### Task directions
Begin at the line that holds "Task: Open 'Личный кабинет' in main menu" and copy each line exactly until the data below ends, including that last line but no pictures.

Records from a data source

•••

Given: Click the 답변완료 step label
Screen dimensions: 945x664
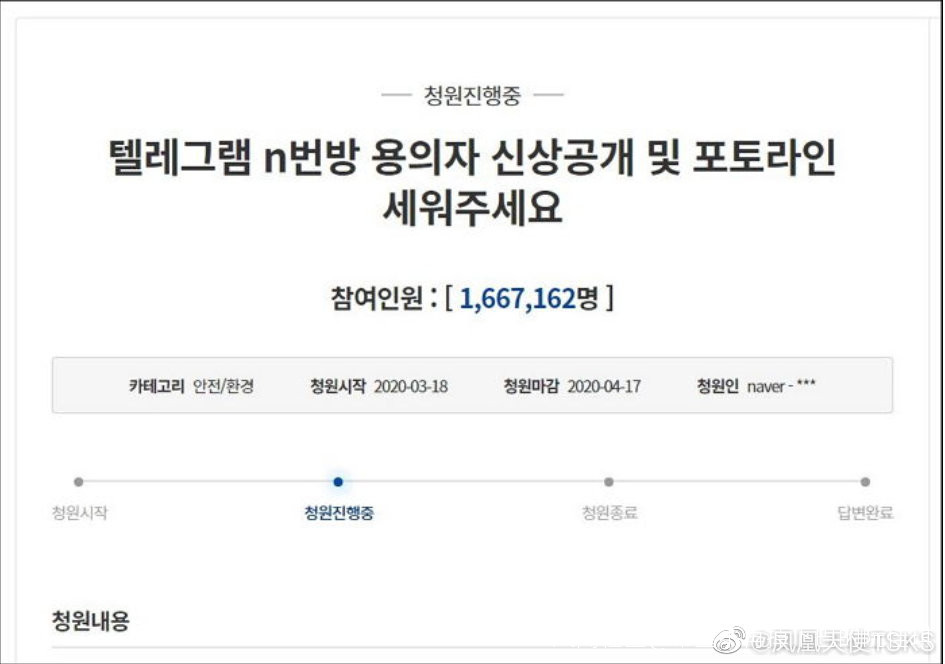Looking at the screenshot, I should 865,513.
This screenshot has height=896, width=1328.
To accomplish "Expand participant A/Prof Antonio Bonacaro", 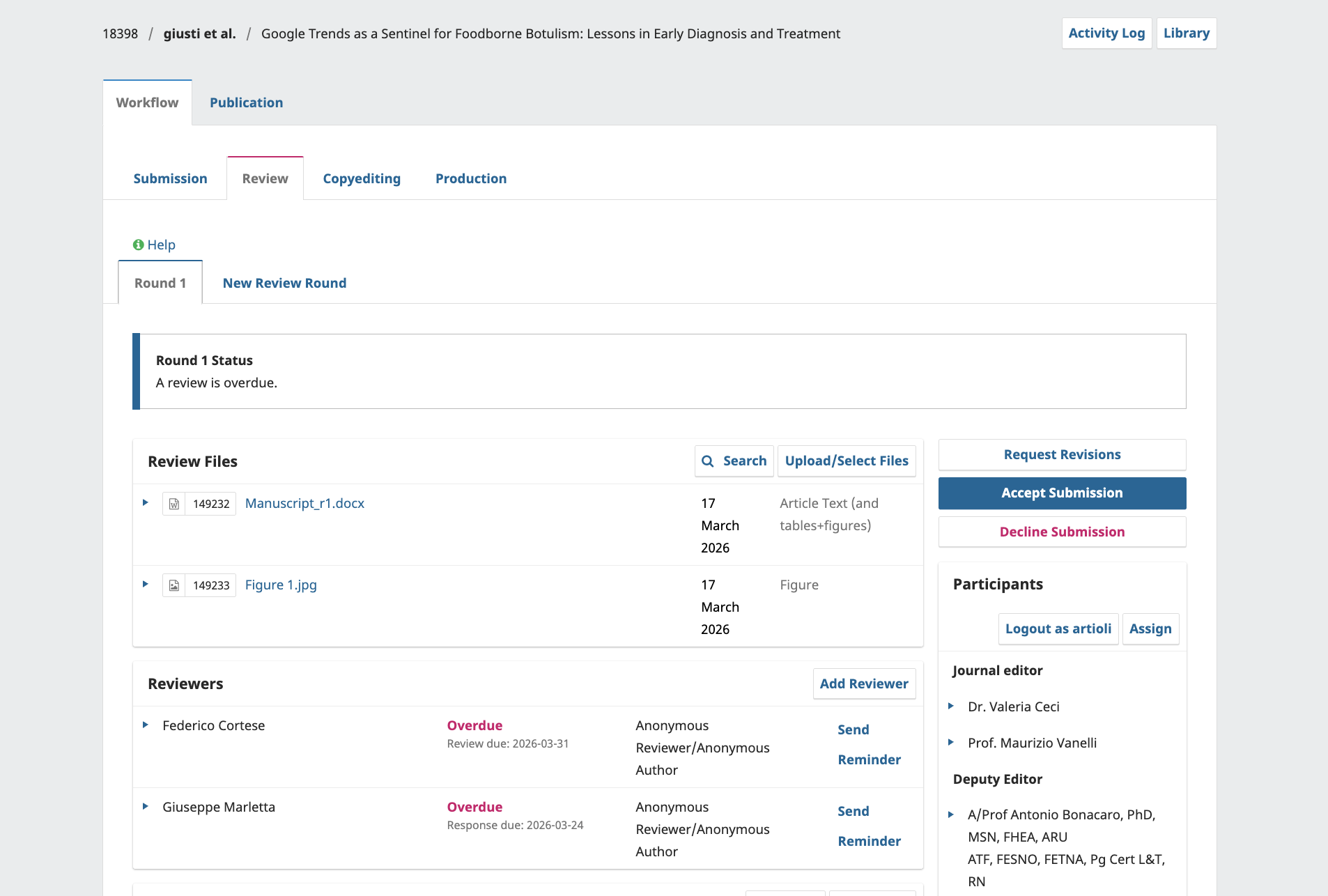I will click(950, 814).
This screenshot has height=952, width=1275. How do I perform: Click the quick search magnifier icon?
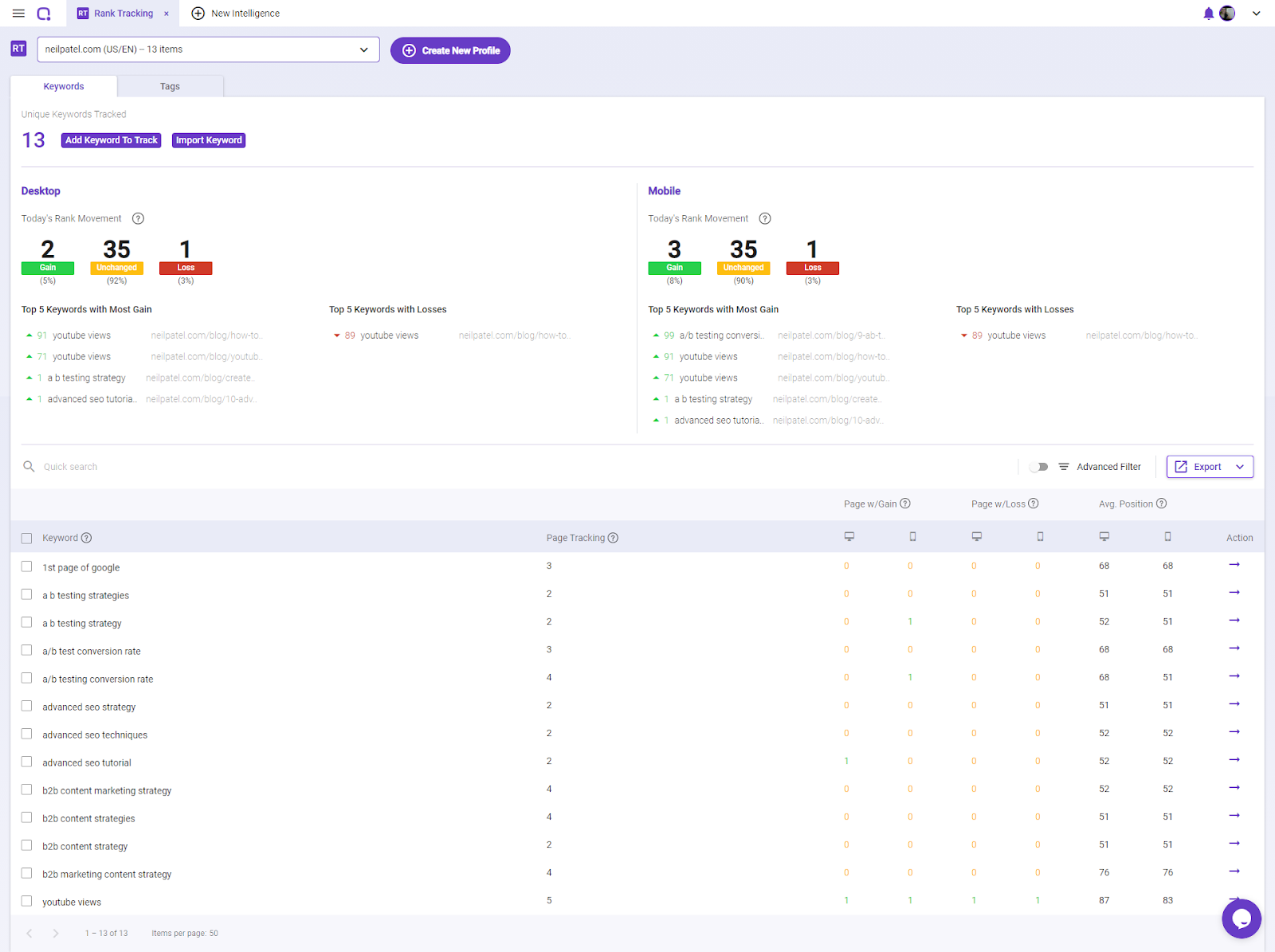tap(29, 467)
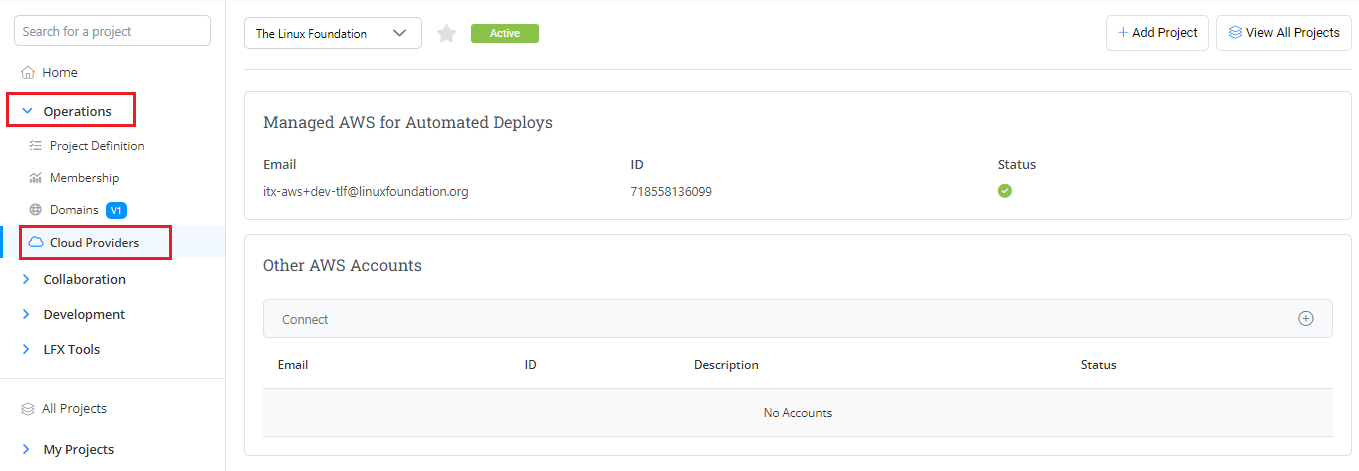Open The Linux Foundation project dropdown
The width and height of the screenshot is (1359, 471).
pos(332,33)
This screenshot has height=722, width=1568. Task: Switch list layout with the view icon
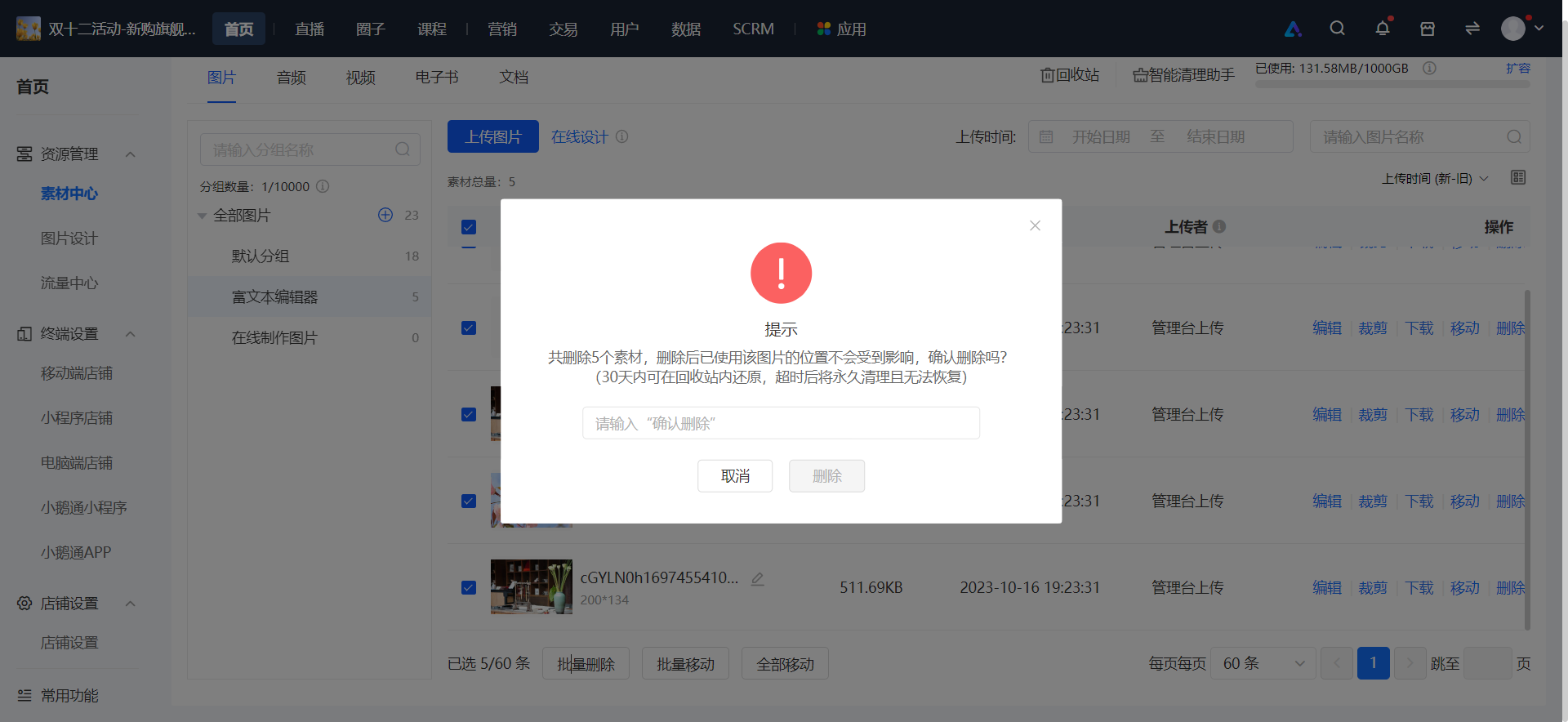click(1518, 177)
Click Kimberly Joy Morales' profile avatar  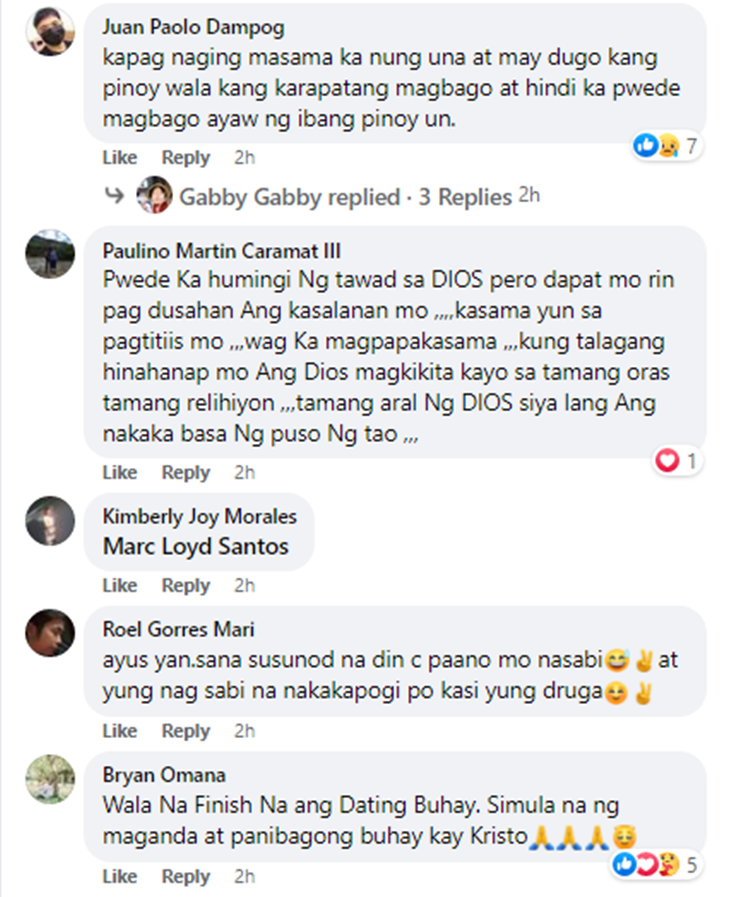tap(50, 521)
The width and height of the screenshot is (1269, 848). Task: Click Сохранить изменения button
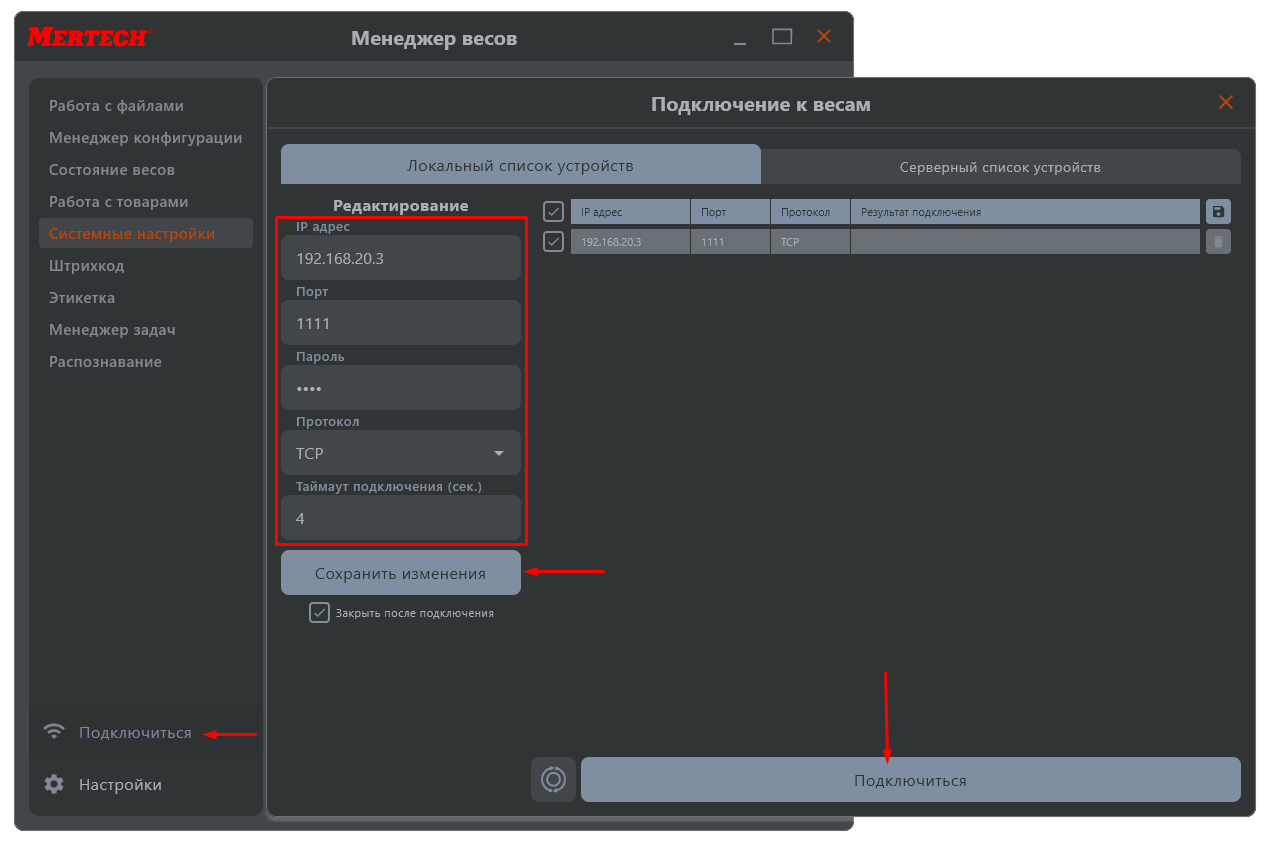(400, 573)
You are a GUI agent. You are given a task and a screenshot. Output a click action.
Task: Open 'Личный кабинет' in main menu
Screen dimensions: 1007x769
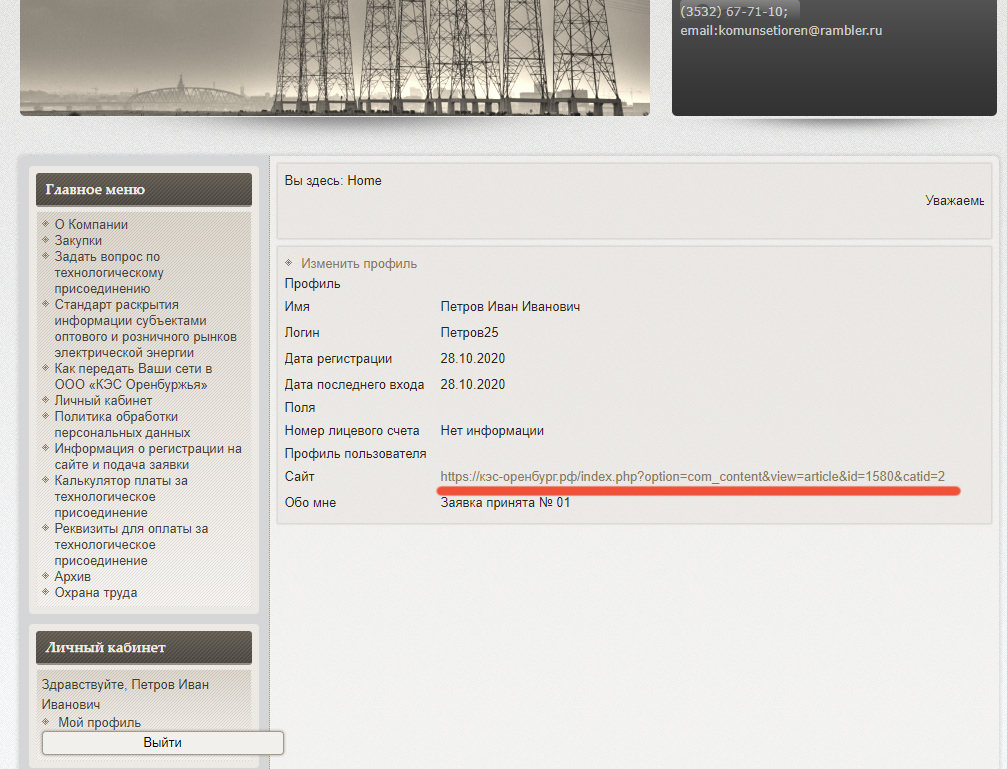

•••

### Answer below
Task: Open 'Личный кабинет' in main menu
Screen dimensions: 1007x769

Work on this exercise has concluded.